BACKGROUND: Nausea and vomiting are commonly associated with medication use. Dopaminergic agonists have been associated with these symptoms, but their impact in patients without Parkinson's disease, such as those with restless legs syndrome (RLS), is not well characterized. AIMS: We sought to determine whether the non-ergoline dopamine agonist ropinirole is associated with nausea and vomiting in adults with RLS.
METHODS: We conducted a systematic review using PUBMED, EMBASE, and clinical trial databases to identify placebo-controlled clinical trials of ropinirole for RLS treatment. We extracted data including dosing schedule and the proportion of patients reporting nausea and/or vomiting. We also determined hazard ratios (HR) using a random effects proportional hazard model.

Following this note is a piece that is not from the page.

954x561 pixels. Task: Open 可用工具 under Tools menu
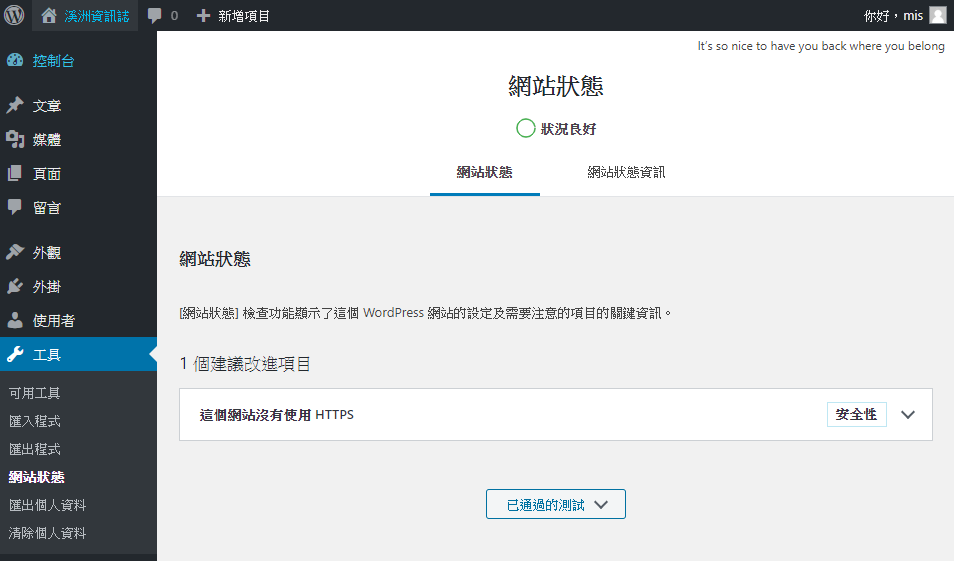(35, 393)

RESULTS: We extracted data from a pool of 13 studies. The prevalence of nausea in the ropinirole-treated RLS group (RLS-R; N = 1528) was 37.2% compared to 9.4% in the placebo-treated RLS group (RLS-P; N = 1395) (p < 0.0001). The prevalence of vomiting in the RLS-R group was 10.9% compared to 2.6% in the RLS-P group (p < 0.0001). Ropinirole use was associated with a higher risk of reporting nausea (HR 5.924 [4.410-7.959], p < 0.001) and experiencing vomiting (HR 4.628 [3.035-7.057], p < 0.0001). Nausea and vomiting represented nearly 50% of all adverse events reported.
CONCLUSIONS: Nausea and vomiting are quite common side effects in those using ropinirole for RLS. As RLS is more widely recognized and treated; the prevalence of ropinirole-induced nausea and vomiting could grow substantially. Ropinirole use should be considered as a cause of chronic nausea and vomiting.